This is part 2 of Patrick O'Rourke's (Lead Product Manager of the Windows Server Division at Microsoft) response to my questions about Microsoft's new clustering product announcement.
2) Grid Meter: High performance computing is not just about raw horsepower. It's about moving massive amounts of data from point to point, interoperability with other systems, and presentation of data and computational resources as virtualized entities so processes that need to access them don't have to spend a lot of time figuring out how to do it. How does Windows Compute Cluster Server 2003 address these data / interoperability, related considerations?
O'Rourke: In terms of moving massive amounts of data, Windows CCS will scale well beyond the mainstream division and department clusters. We already have orders from customers for 1,000+ nodes. And just last week InformationWeek reported:
"The group of Dell machines, which runs Microsoft's new Windows Compute Cluster Server 2003 software, contains 896 processor cores and can perform 4.1 trillion computations per second. The system has a very good chance of making the closely watched Top 500 list of the world's most powerful supercomputers, according to Jack Dongarra, a computer science professor at Tennessee who maintains the list."

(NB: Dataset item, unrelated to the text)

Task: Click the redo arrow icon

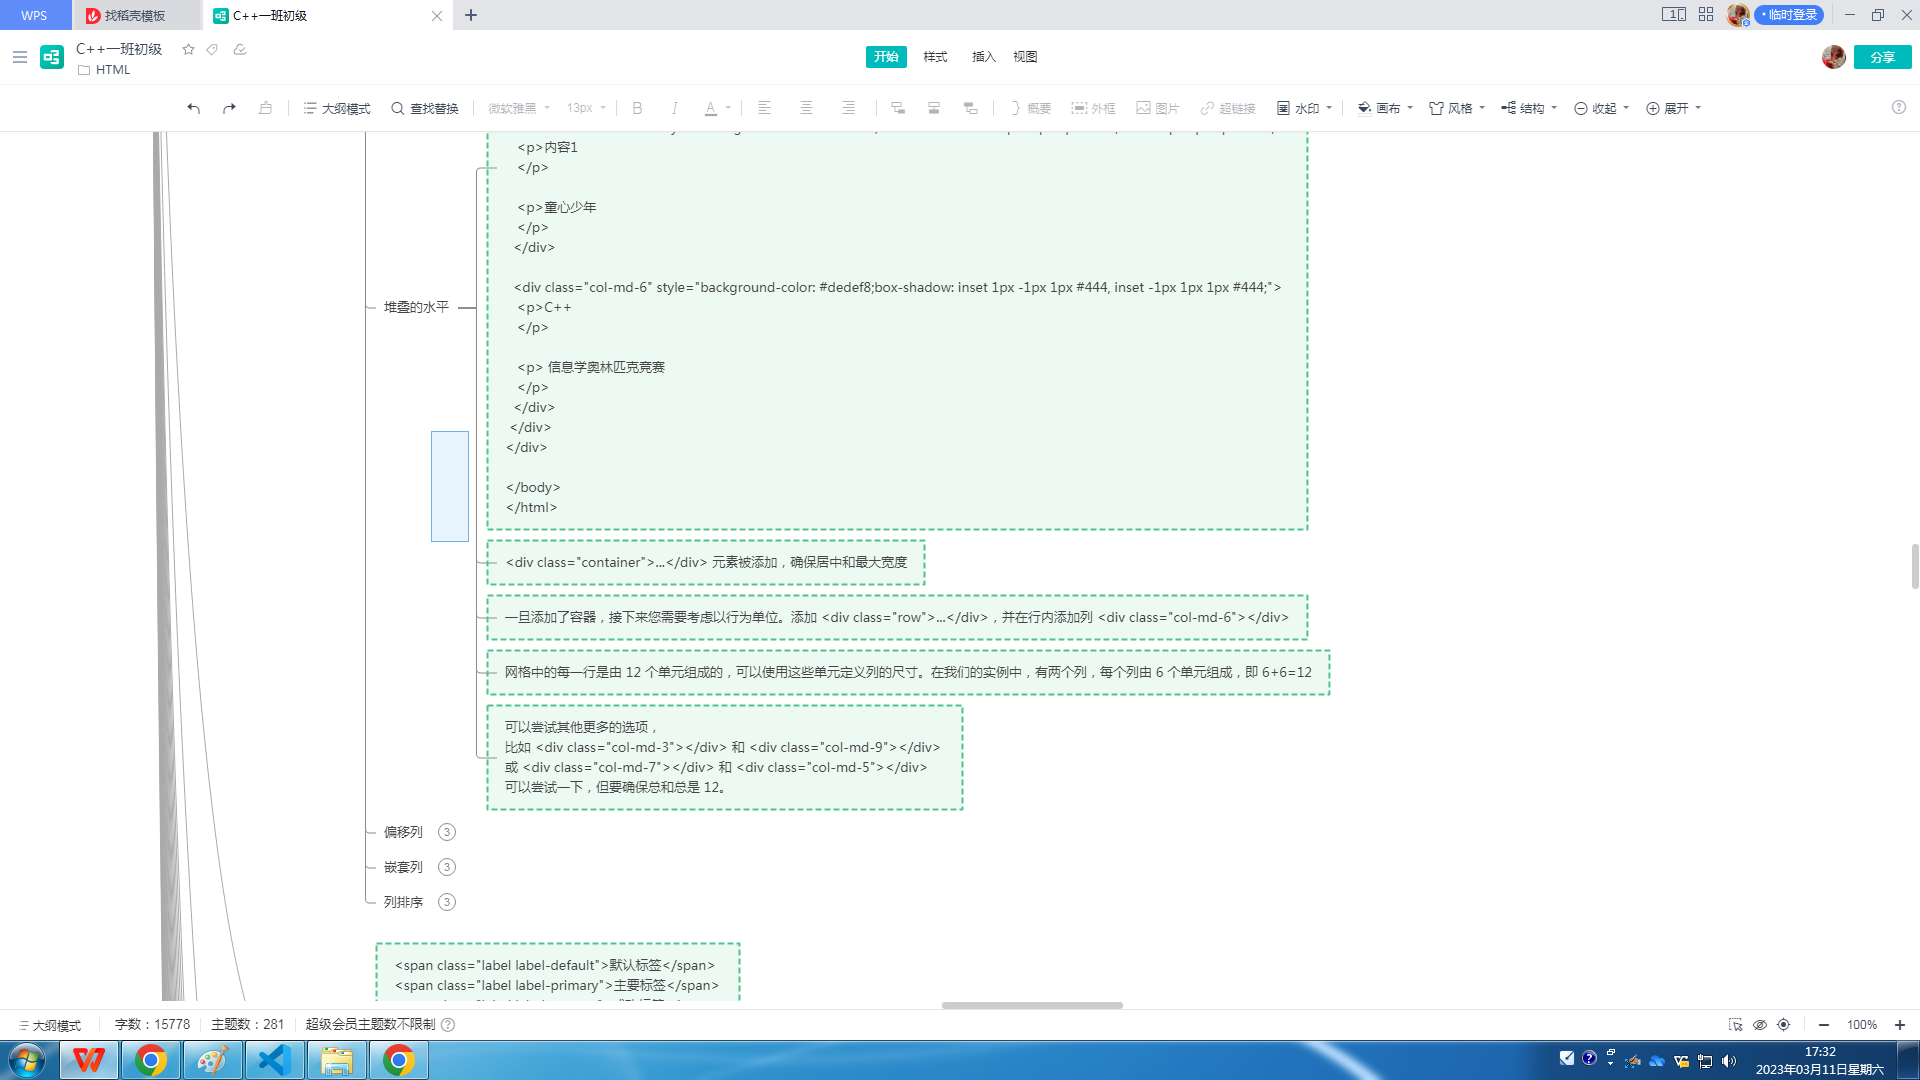Action: coord(229,108)
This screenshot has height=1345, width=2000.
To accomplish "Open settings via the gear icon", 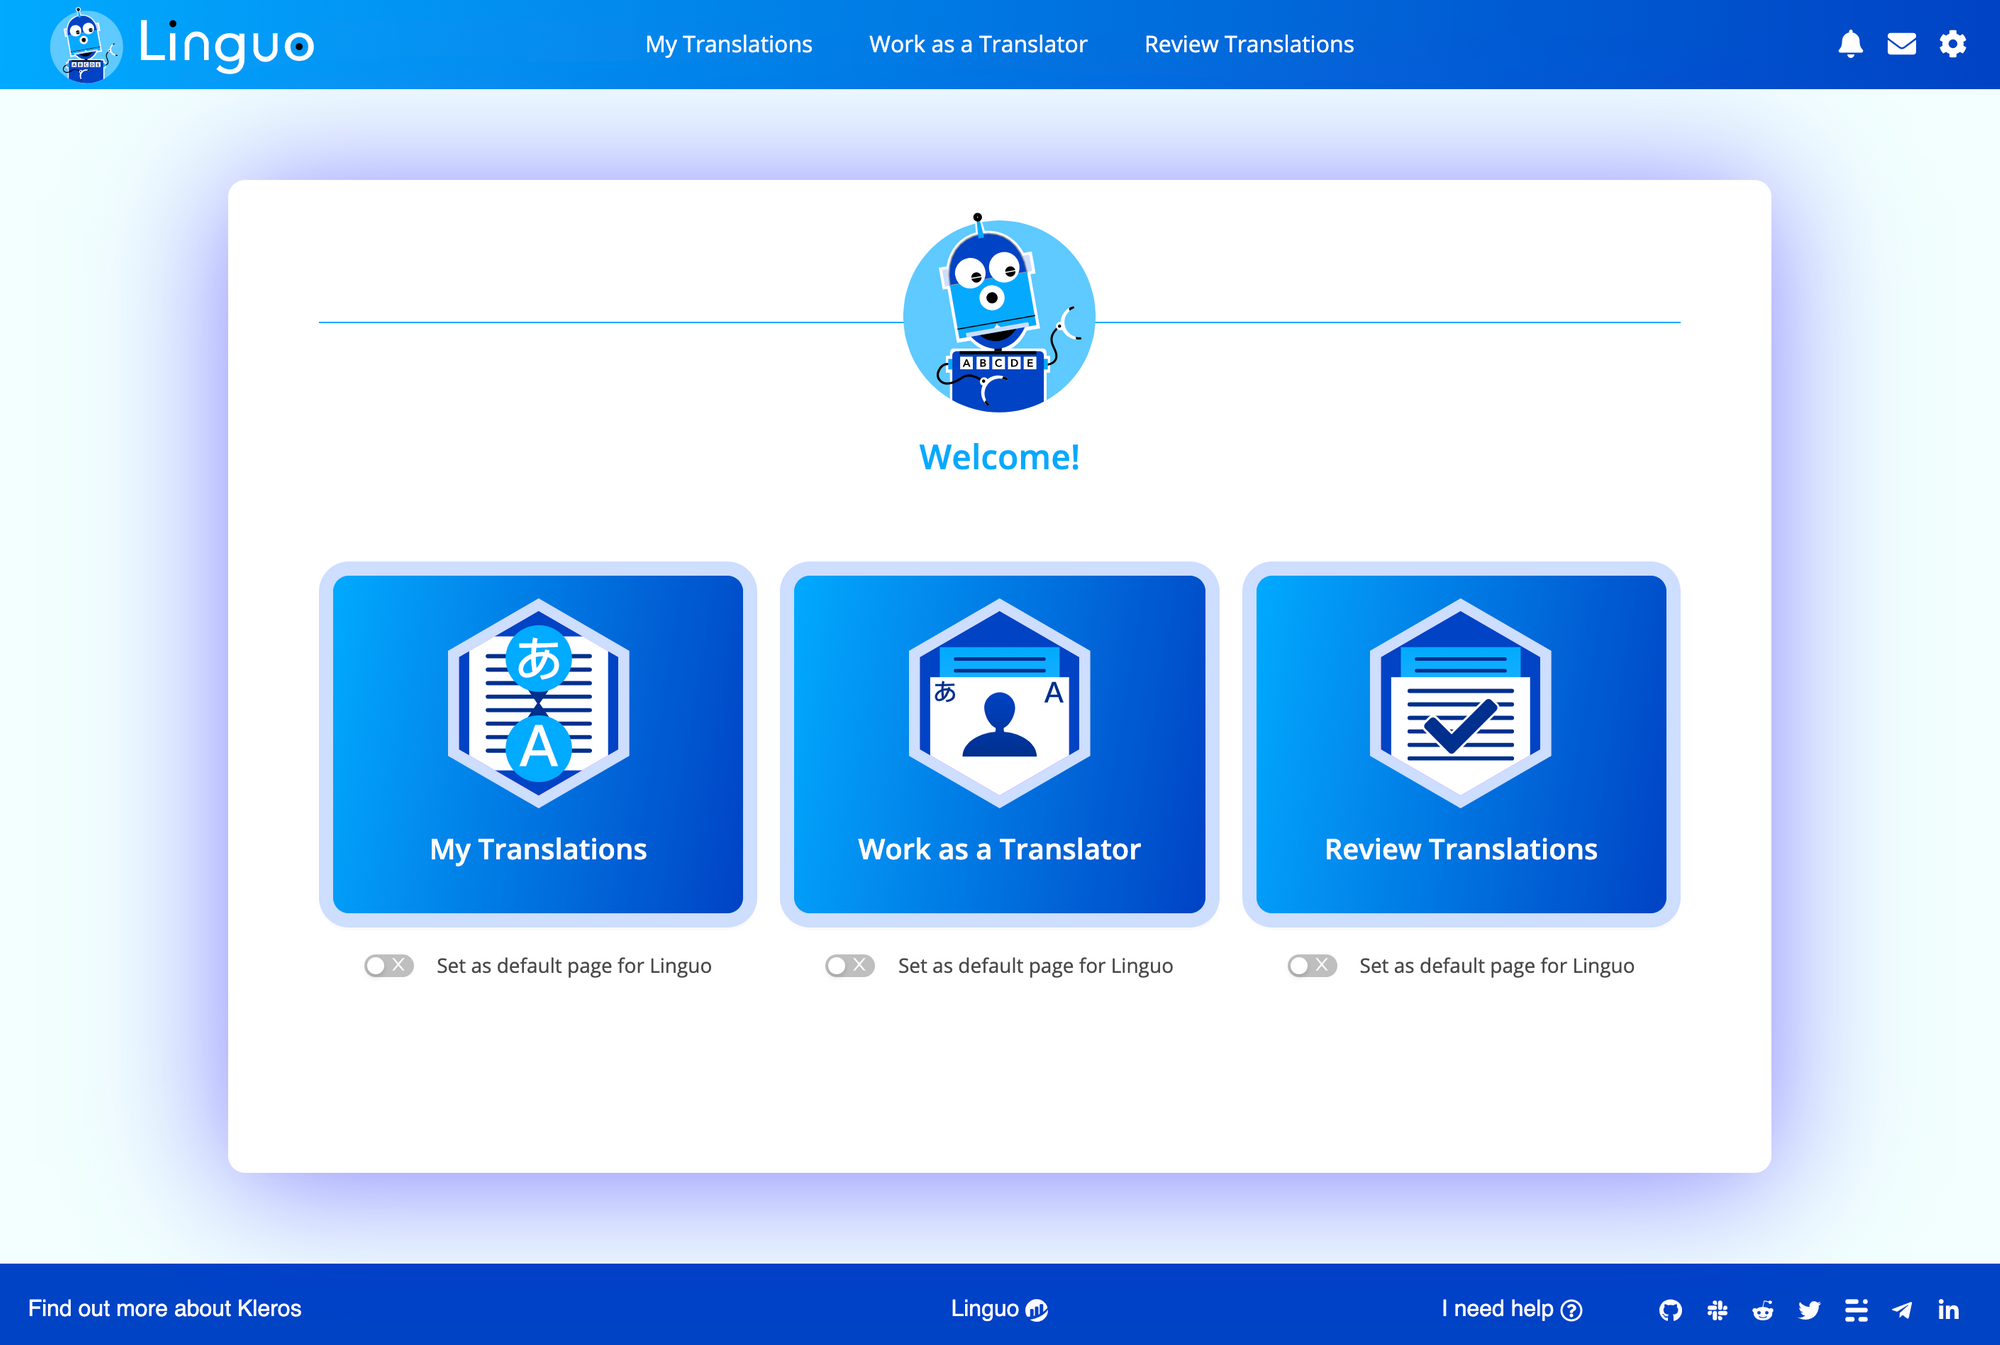I will 1952,44.
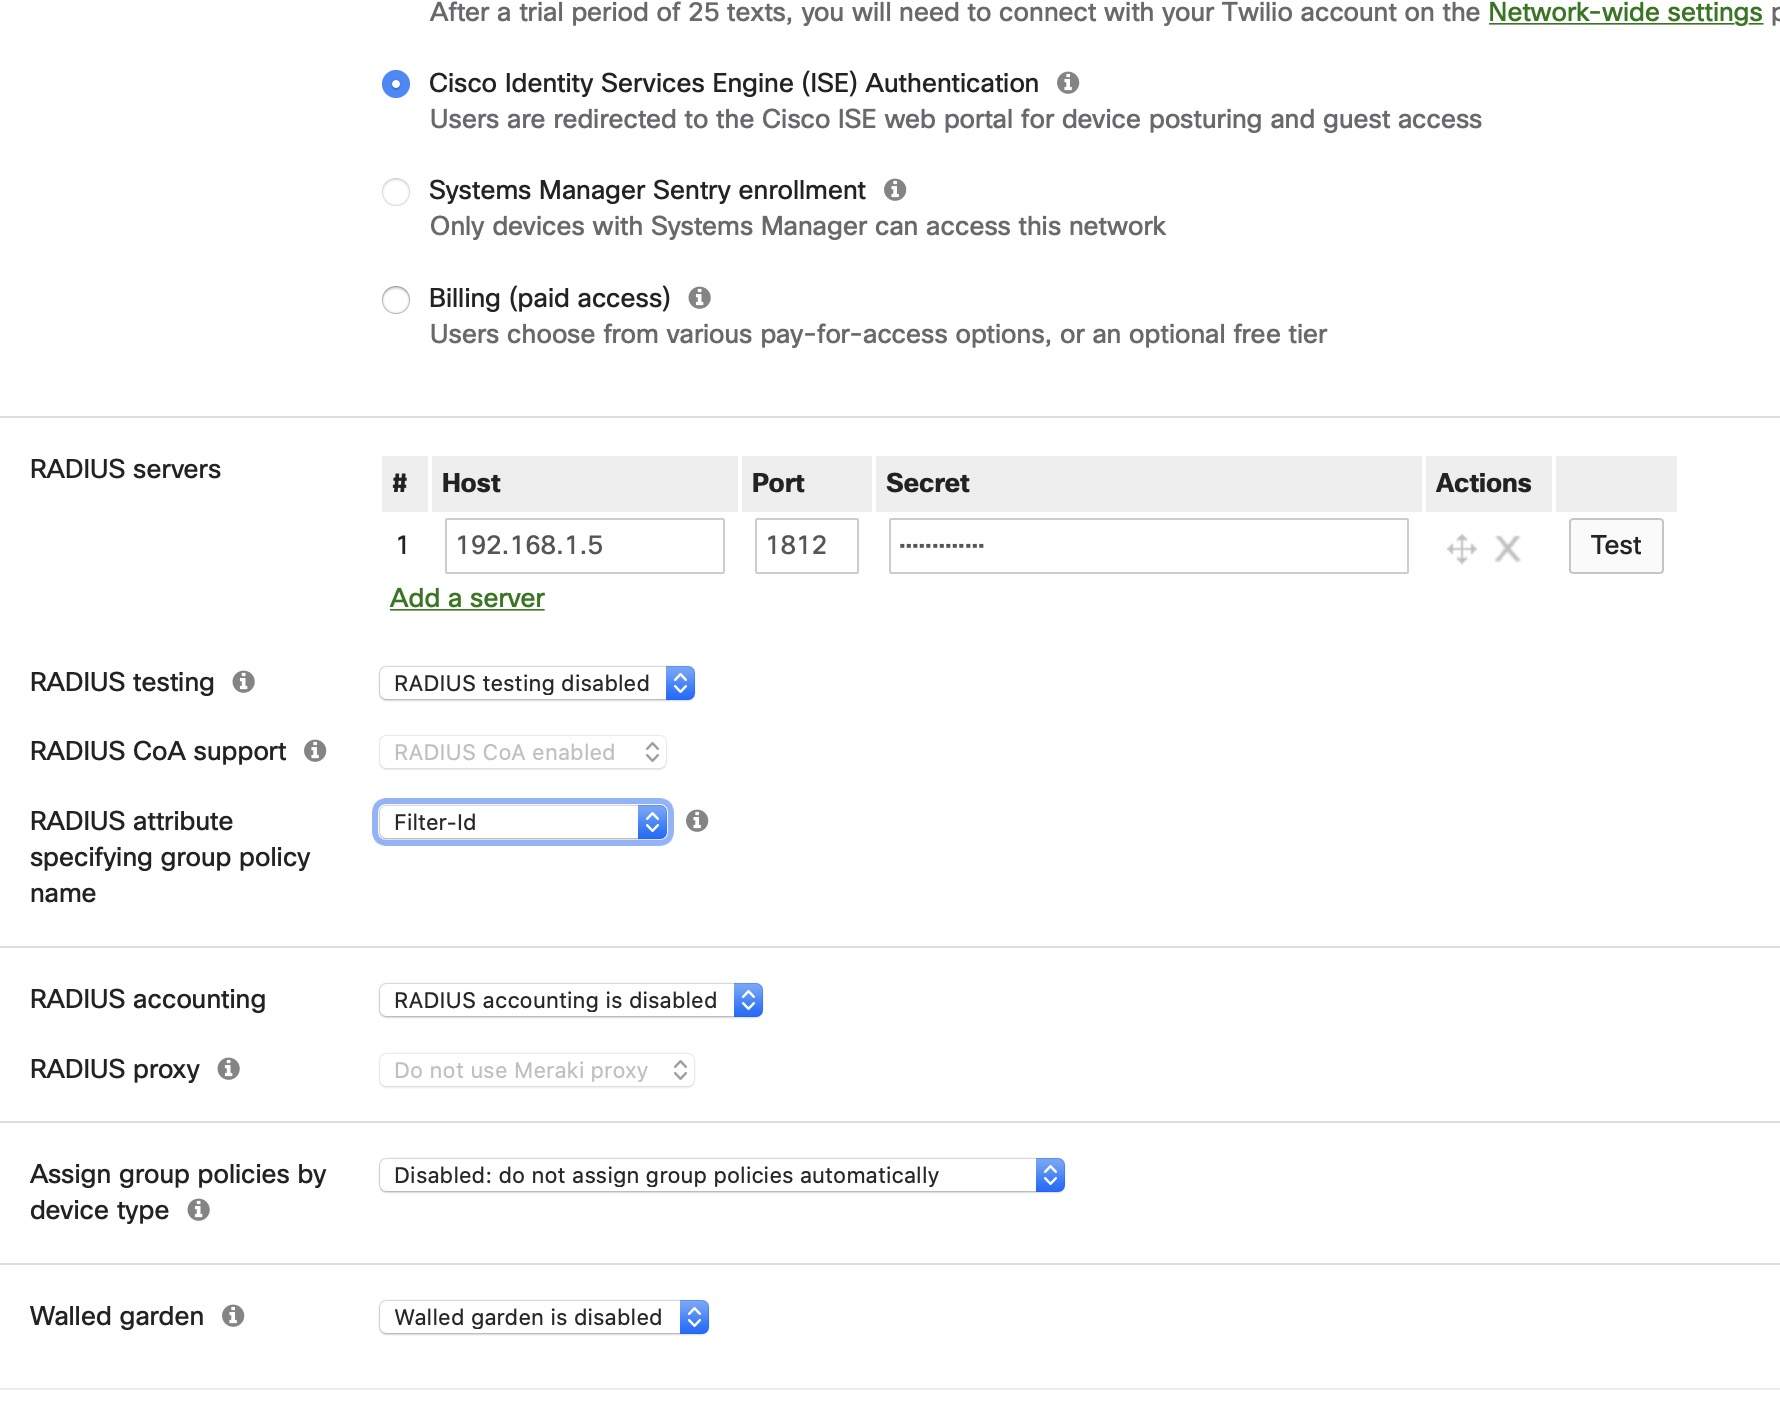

There are a number of items in terms of interoperability:
We have a partnership with Platform Computing (the leading vendor for job schedulers) and have done the joint work needed to ensure our respective job schedulers can communicate with one another. For Microsoft customers not doing HPC today, they'll find that seamless integration with Windows Compute Cluster Server 2003 provides "meta-scheduler" functionality for multi-cluster scheduling and bi-directional job forwarding. Existing Platform LSF customers will find that seamless integration of LSF with Windows Compute Cluster Server 2003 enables transparent job forwarding between workgroups and the data center.
Windows Compute Cluster Server 2003 can take advantage of the 64-bit version of Services for UNIX 3.5 in order to run UNIX or Linux applications.
Windows Compute Cluster Server 2003 uses Active Directory for authorization and authentication of cluster users. If the IT environment in which the cluster is being installed does not already include an AD domain, users can set up an AD domain controller on the head node of the cluster. Microsoft also provides tools to integrate AD with other systems such as NIS.
Microsoft's Message Passing Interface (MPI) includes open source code based on MPICH2, a widely used reference implementation. By basing our own MPI on this standard, we have made it easier for ISVs and developers to port existing HPC codes to Windows Compute Cluster Server 2003. We are actively working with Argonne National Lab, including funding and training on Security Reviews per the TwC initiative and will contribute code back to open source.
In terms of custom development - which is big in financial services, government and academia - Visual Studio 2005 includes a parallel debugger and support for OpenMP.
Last, Windows CCS supports GigE, Infiniband and Myrinet.